Are you sure you have both an alternator and a voltage regulator?
75 Tips
 
Wet and or cracks distributor cap will cause that. Common problem with the front mount when plowing snow and the distributor getting wet and then you loose spark. Dry cap off like Bruce says and or spray it with starting fluid and dry it. Once you dry it after spraying it look for little lines in the cap. If you see lines those are cracks and it need to be replaced
 
hey pick'em-up........the 12-volt alternator has built in voltage regulator. Gonna makka WAG (Wild A$$ Guess) yer talk'n 'bout the 2-terminal round can cut-off underneath the battery tray used with the 6-volt genny. In the 9N-2N scheme, YOU are the voltage regulator. There's a voltage adjust screw on the back end of the 6-volt genny that you adjust fer about +3 amps charge at 1/2-throttle on the dashboard amp-meter. You haffta gitt off'n yer butt-bucket and walk around to the genny and guess how much to turn the screw and then walk around to the amp-meter and read-itt again. The need to adjust the original genny screw depending on whether you had headlites ON or OFF. Now you have a modern alternator with built-in regulator so you don't haffta re-adjust yer 6-volt genny screw. Amazing, eh? Remember, with either the original 6-volt or modern 12-volt square can coil, BOTH need the "infamous" ballast resistor.

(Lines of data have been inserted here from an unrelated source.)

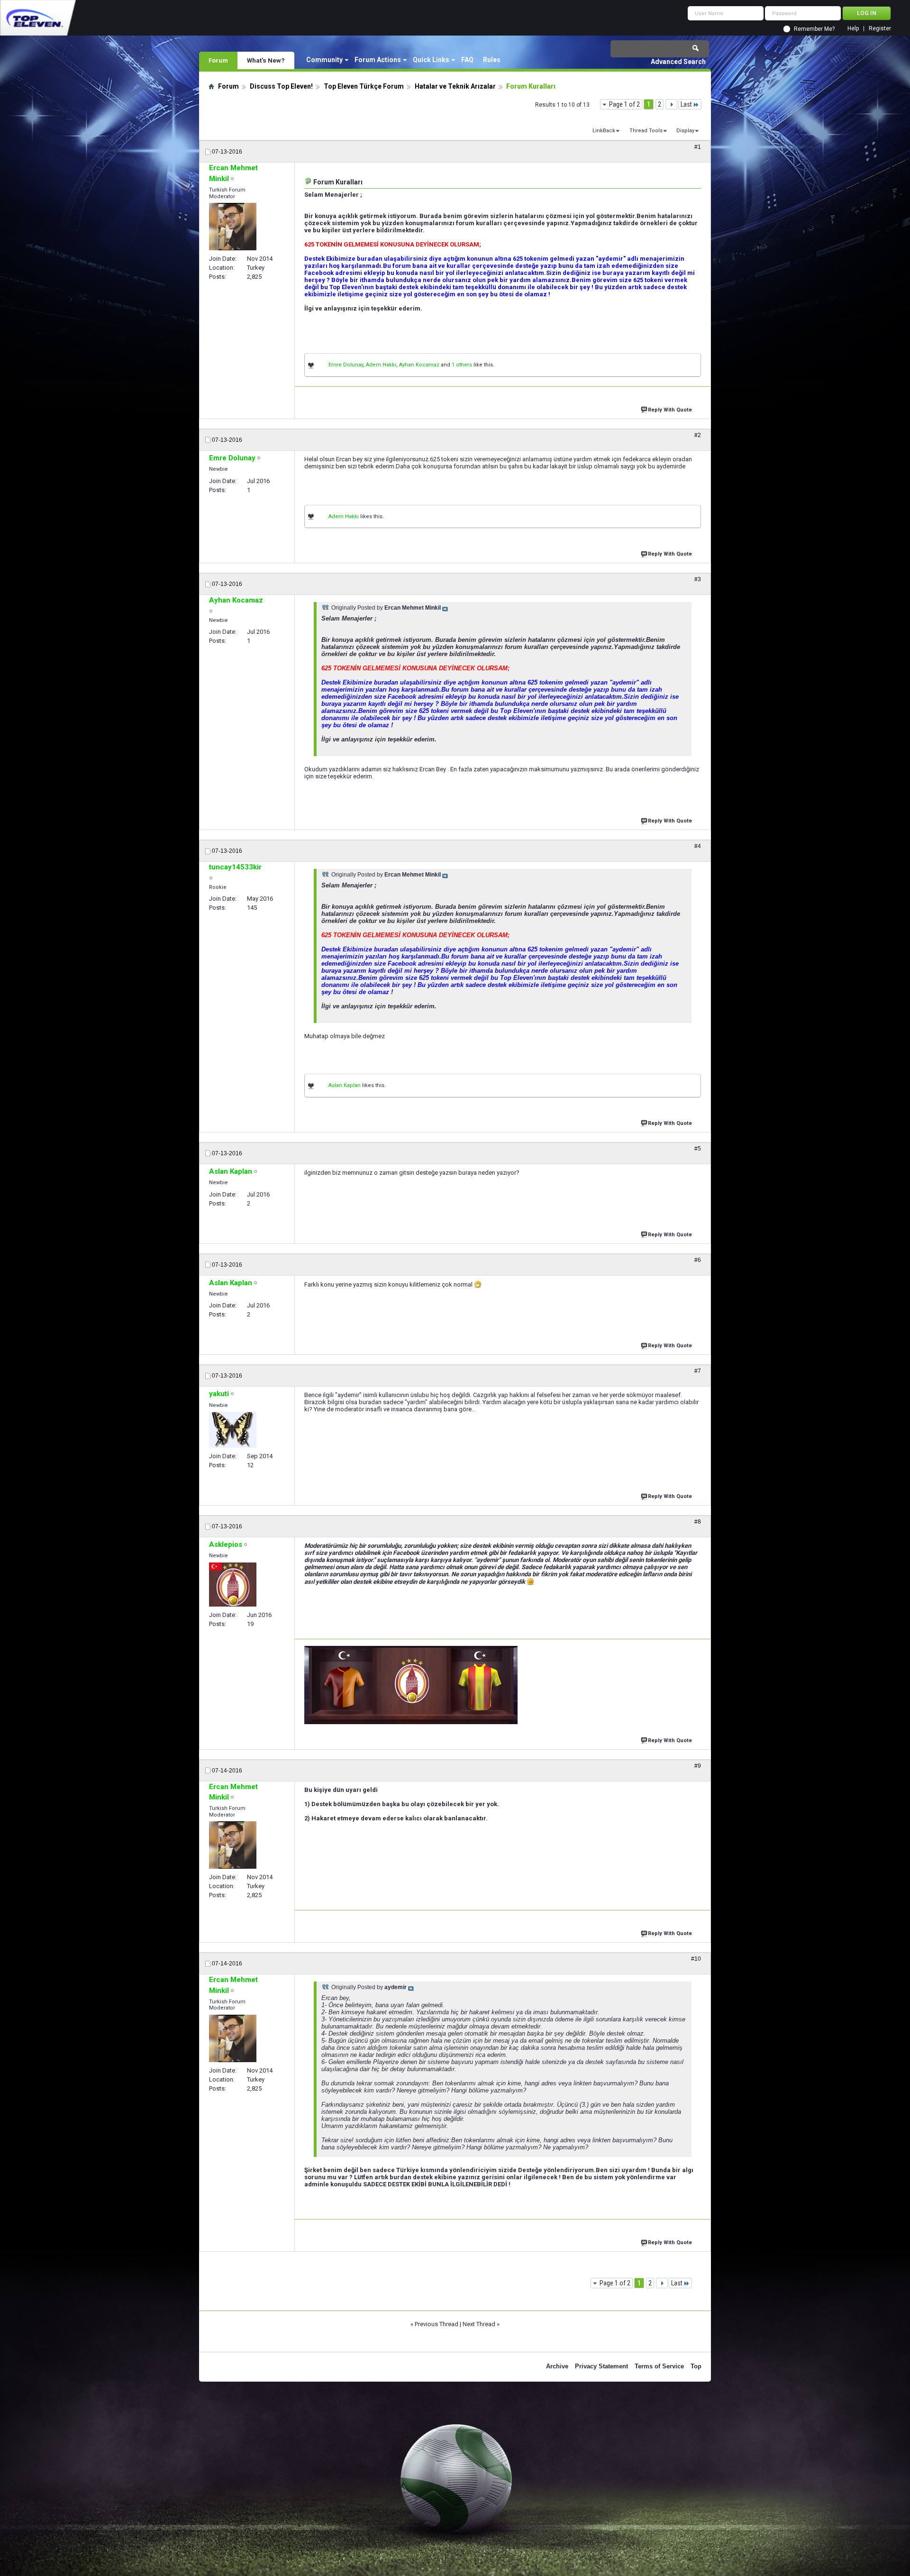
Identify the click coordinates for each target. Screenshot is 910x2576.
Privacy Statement (601, 2366)
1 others (462, 365)
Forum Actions (378, 60)
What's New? (266, 60)
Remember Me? (814, 29)
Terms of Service (659, 2366)
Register (880, 28)
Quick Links (431, 60)
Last (686, 104)
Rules (491, 60)
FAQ (467, 60)
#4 (697, 846)
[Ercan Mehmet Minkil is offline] (232, 226)
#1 (697, 147)
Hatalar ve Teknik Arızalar (455, 86)
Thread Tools (646, 131)
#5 (697, 1148)
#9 (697, 1766)
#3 (697, 579)
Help (853, 28)
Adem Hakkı (381, 365)
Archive (557, 2366)
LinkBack (603, 131)
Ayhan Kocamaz (419, 365)
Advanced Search (678, 61)
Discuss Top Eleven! (281, 86)
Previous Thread (436, 2324)
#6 (697, 1260)
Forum (218, 60)
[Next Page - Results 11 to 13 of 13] (671, 104)
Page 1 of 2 (624, 104)
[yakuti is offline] (232, 1430)
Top (696, 2366)
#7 (697, 1371)
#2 (697, 435)
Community (324, 60)
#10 (696, 1958)
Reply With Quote (670, 410)
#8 (697, 1521)
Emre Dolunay (345, 365)
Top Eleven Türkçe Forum (364, 86)
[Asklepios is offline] (232, 1584)
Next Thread (479, 2324)
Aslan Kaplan (344, 1085)
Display (685, 131)
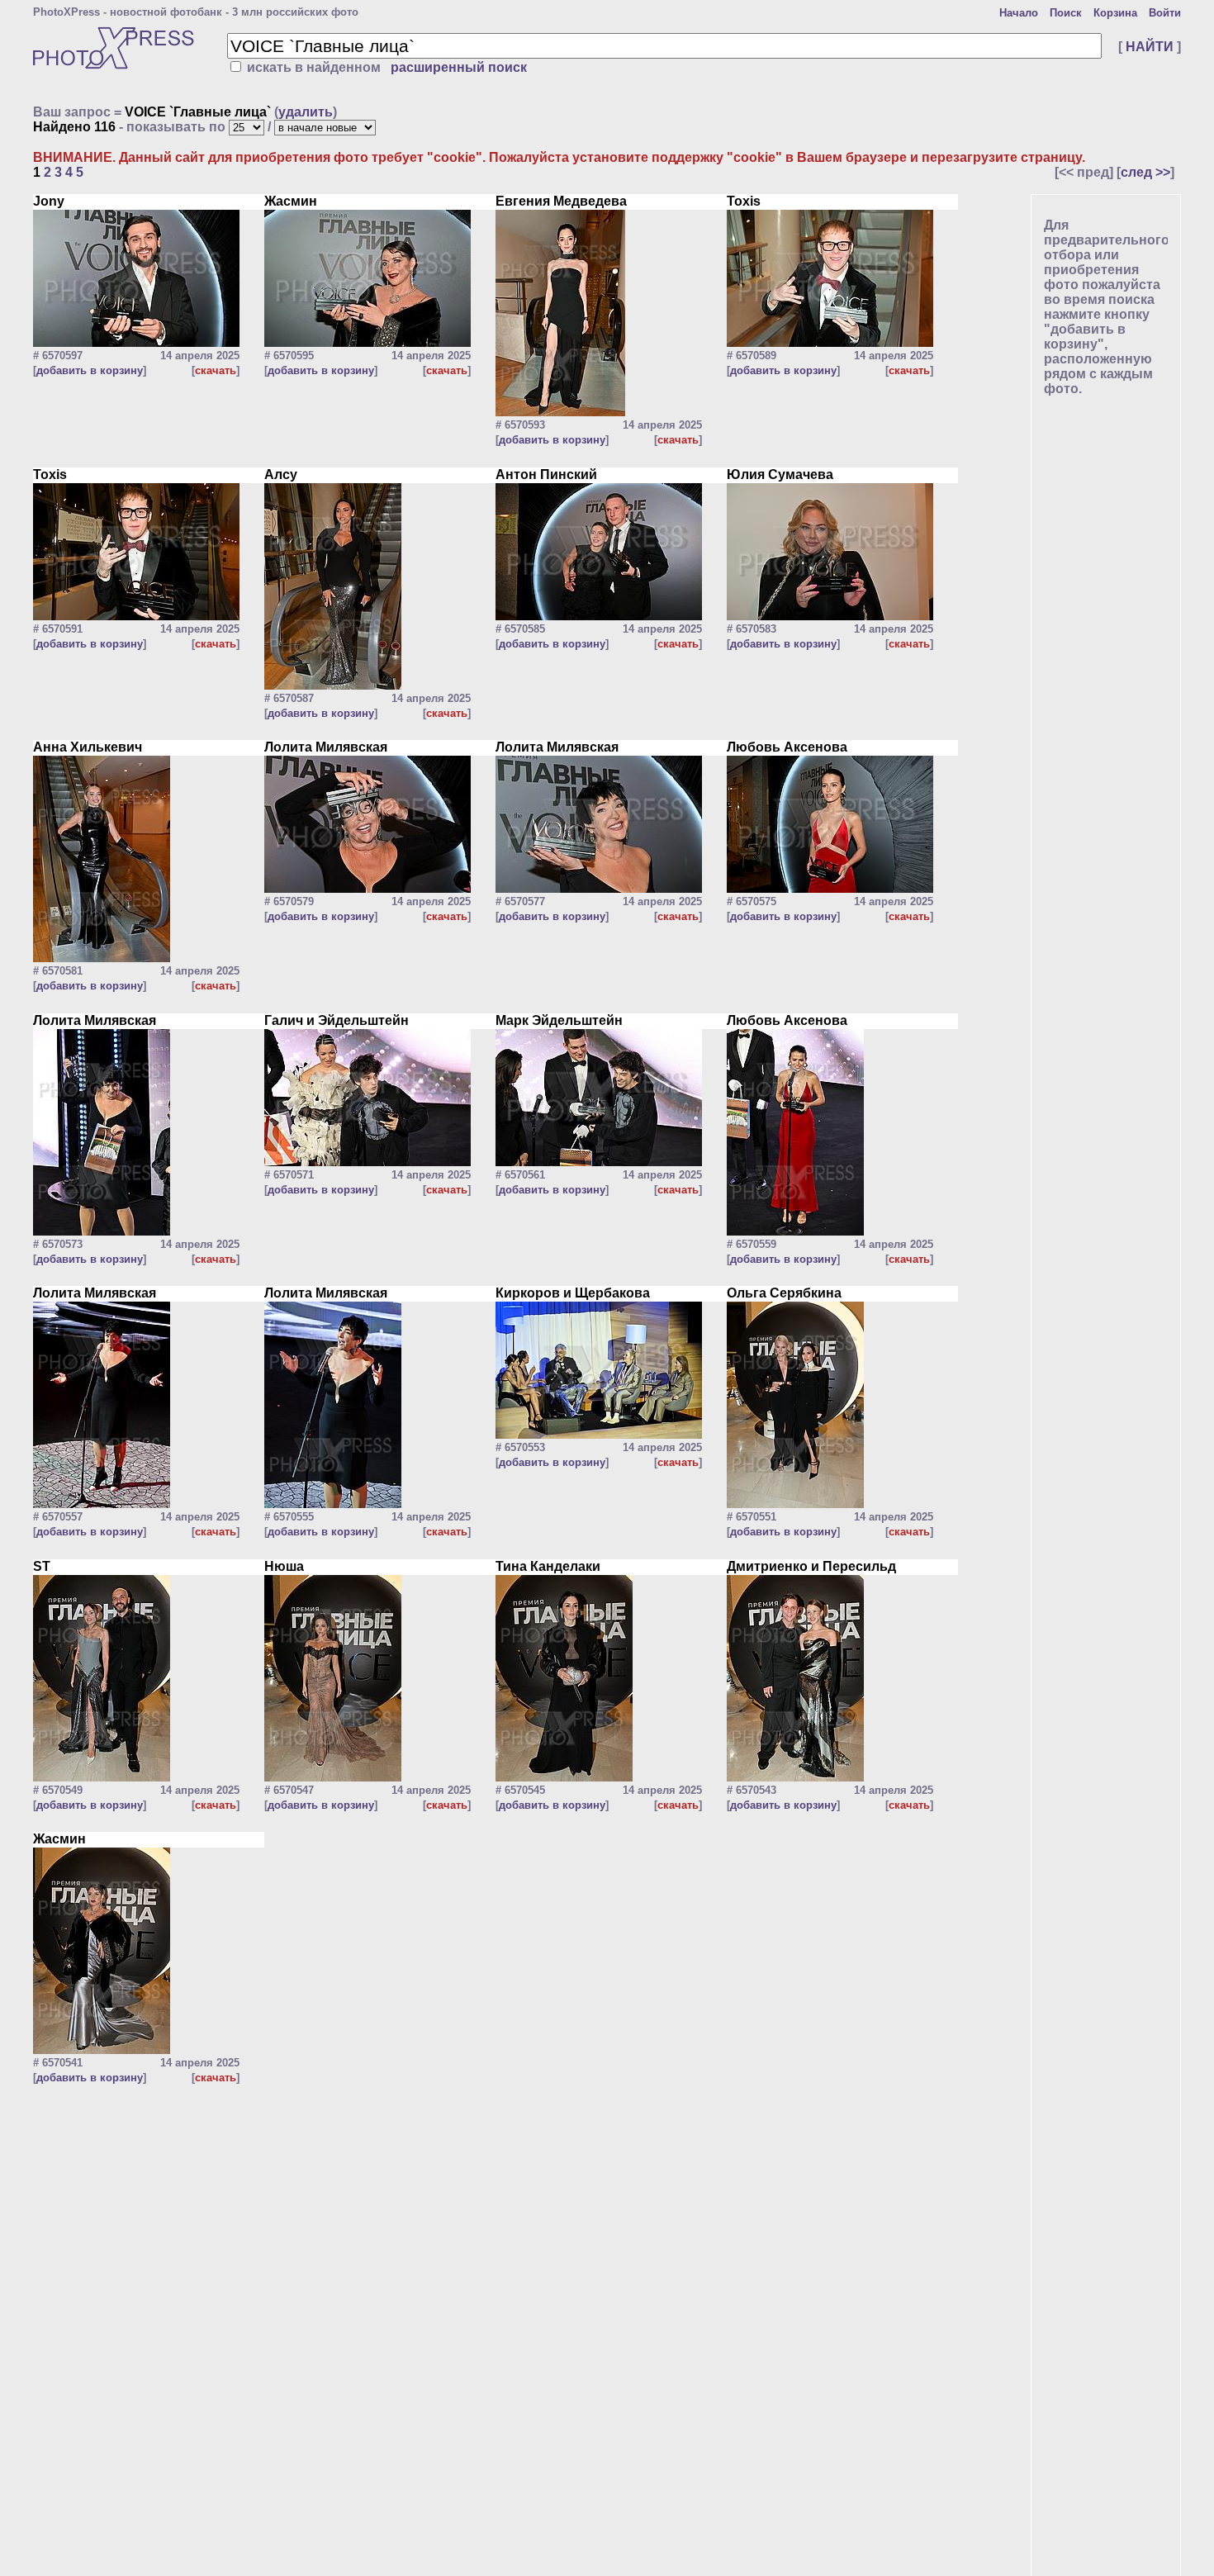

As fer yer sparkie problem, the 4-nipple capple is NOT waterproof and yer fan kenn blow snow thru the crackles. 2nd, condensers seldom go bad, thats NOT chur problem. Didja remember to POLISH the INVISIBLE corrosion from between the new points? Me? I'd clamp the corner of $1-bill (cheap) between the points and PULL. Ennytime you have runnin' issues, change yer sparkies. Recommend AutoLite 437's gapped 0.025. Don't throw yer FLOODED sparkies away, just clean'n'dry 'em, one-atta-time in HOT runnin' engine and save'um fer the NEXT time (and there will be a NEXT time) While ya didn't mention it, with all yer changin', DON'T USE modern string sparkie wires, use old fashioned COPPER CORE sparkie wires. .........HTH, Dell, yer self-appointed sparkie-meister
 
The fact that you have an alternator doesn't mean you don't have a voltage regulator. I've bought 3 in the last year with alternator and voltage regulator. One was even kept Ford by using the Motorcraft alt and a solid state regulator. that is a seperate system from the ignition though. If you had a 6 volt coil before and had the voltage reducing resistor, you don't need that with a 12 volt coil. You will still need the factory type though. also make sure the littke pigtail on the bottom of the coil is making contact with the brass screw on the points, and the little tab is making contact with the little button on the cap.
 
Looks to be an older GM alternator that uses an external regulator. It was(& still is) using a Ford regulator. The 12V conversion was done before I got the tractor. Seemed to be working fine, until I could smell the battery cooking. I only mentioned that, because I thought it was possible that overcharging may have damaged something. Since it won't currently start, I can't tell you if the regulator cured the problem or not. I did remove the distributor & replace points, rotor, condenser, cap, gaskets & a new coil. It looked to have good spark at first, but after only sputtering once, I checked the spark again & it was intermittent, & then gone. I "plow" with a back blade, so moisture probably not a factor. With everything replaced in the distributor, moisture is definitely not the problem. Can you think of what else might make my spark go from good, to intermittent, to non-existant? I'm kind of at a loss for where to look next. I'm new to tractors, but I have rebuilt the hydraulic pump & it works good. I've been around cars for 40+ years. Just need to be pointed in the right direction. The regulator is mounted under the battery & there appears to be a round resistor mounted next to it.
 
Cheap points with a plastic rubbing block might do that.
So could the plugs or plug wires
How are you checking for spark?
If you're using a plug held to ground, good old school technique,
the plug itself may be bad or not be making good ground.
An adjustable air gap spark tester is a better choice.
 
It doesn't have the stock ignition switch/starter button. It's an aftermarket auto type, with start function built in. Too cold to work on it today, but I'm going to need it if it snows again soon. I'll take the distributor back off & clean the new points (didn't do that when installed), check connections (again), & see if that helps. Other than grounding a plug to the engine, Is there a better way to troubleshoot where the problem is coming from? thanks
 
" It's an aftermarket auto type, with start function built in. "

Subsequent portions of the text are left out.